═════ ARTICLE
# Darn Check Engine Light



## ABES (Jun 10, 2007)

So my check engine light is still coming on and its bugging me at first i thought the code was just system too lean bank 1. i was getting this code from a scan tool from checker. But when i had my truck in for the intake work they pulled 4 codes 

HO25 Heater Perf. Bank 2 Sensor 2,

P0171 Fuel Trim System Lean Bank 1

P0174 Fuel Trim Lean Bank 2

P1345 Crank Position - Cam Position Correlation

now my next plan of action is to replace all 4 o2 sensors and the fuel filter. anybody else have an idea of what all this could be. i thought at first all this was due to a leaking intake apparently not. 

The truck has a complete tune up new platnum acdelco plugs wires cap rotor new distributor intake gaskets


----------



## yard5864 (Nov 8, 2007)

ABES;534763 said:


> P1345 Crank Position - Cam Position Correlation


I had that same code a month or so ago in my car, i threw in a new camshaft position sensor, and problem solved. It was pretty cheap, installed myself.

Sorry, can't help on the other codes. O2 sensors sounds like the right path to follow though.


----------



## sechracer (Nov 4, 2007)

after the work was done, what are the current codes calling out?


----------



## B&B (Nov 4, 2006)

Are you sure they cleared the codes after they performed the intake work?

Your O2 sensor problems may be due to coolant contamination of the sensors from the leaking intake gaskets.. if the sensors are contaminated, it can cause your lean fuel trim codes as well due to them sending incorrect info back to the ECM.

The crank/cam correlation code is due to them either not clearing the code after they set the distributor position correctly after reassembling the truck, or the distributor is too far out of phase. Remember in a previous post when I mentioned about the cam phase needing to be + or - 2 deg with the crank position sensor? Thats what that code can be caused by.


----------



## ABES (Jun 10, 2007)

well it stayed off for 2 days after the work was done and i havent had a code reader on it yet but i bet if i go to checker there code reader wont show all or the right codes since its just a cheap generic parts store scanner. And the shop would probly charge me to have it checked again.


----------



## ABES (Jun 10, 2007)

B&B;534787 said:


> Are you sure they cleared the codes after they performed the intake work?
> 
> Your O2 sensor problems may be due to coolant contamination of the sensors from the leaking intake gaskets.. if the sensors are contaminated, it can cause your lean fuel trim codes as well due to them sending incorrect info back to the ECM.
══════════
* _PROBLEM TO WORK ON_
Carry on the forum thread about the check engine light from its final line.
═════ PROVIDED INFORMATION
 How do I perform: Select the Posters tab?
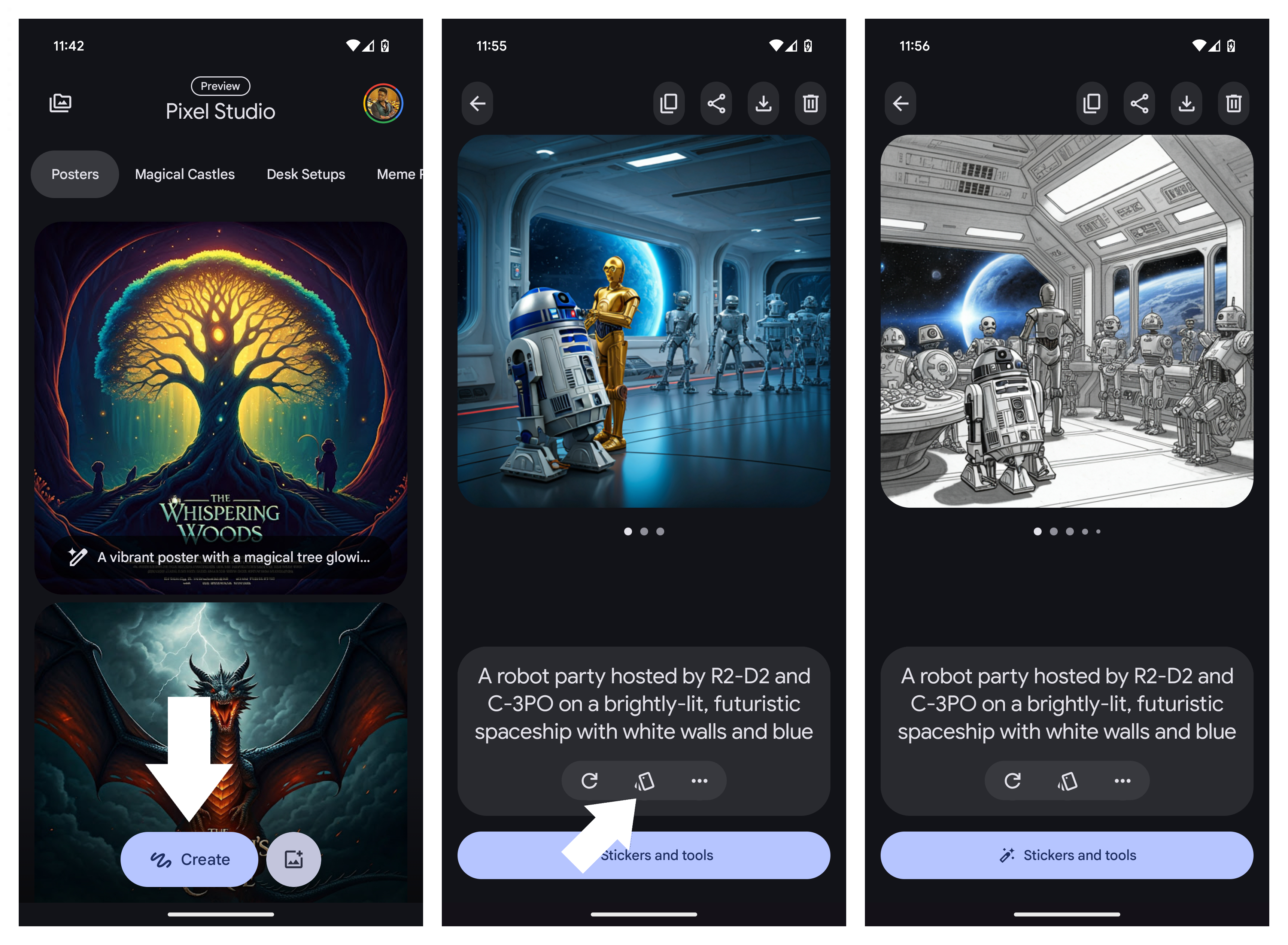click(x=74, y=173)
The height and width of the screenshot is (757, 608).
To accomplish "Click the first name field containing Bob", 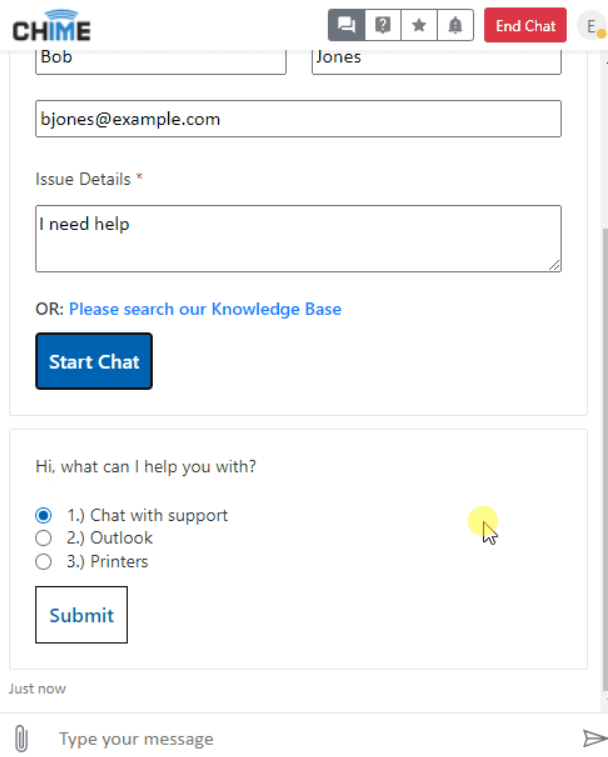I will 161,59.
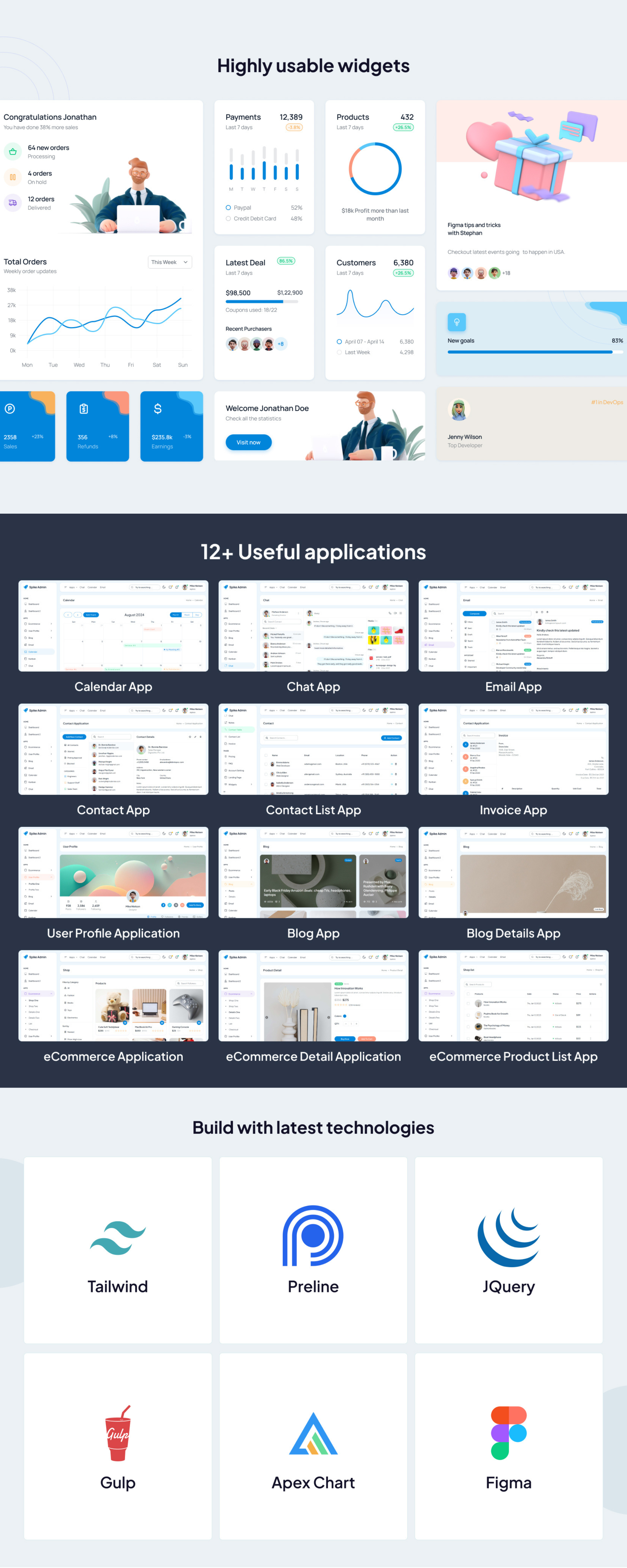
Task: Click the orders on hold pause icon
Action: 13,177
══════════
* _TASK RESULT_
> 
> The crank/cam correlation code is due to them either not clearing the code after they set the distributor position correctly after reassembling the truck, or the distributor is too far out of phase. Remember in a previous post when I mentioned about the cam phase needing to be + or - 2 deg with the crank position sensor? Thats what that code can be caused by.


It was pulling these codes before i told them to go ahead and do the intake i know they used a scan tool to reset the distributor after they put it back together but then i also noticed there are some marks they must have used as reference points when reassembling. This shop does a lot of engine work so hopefully they did it right.


----------



## B&B (Nov 4, 2006)

Gonna have to scan it to find out for sure. 

I'd have the place that did the actual work scan it, they should offer to do it at no charge if they're good business people.


----------



## ABES (Jun 10, 2007)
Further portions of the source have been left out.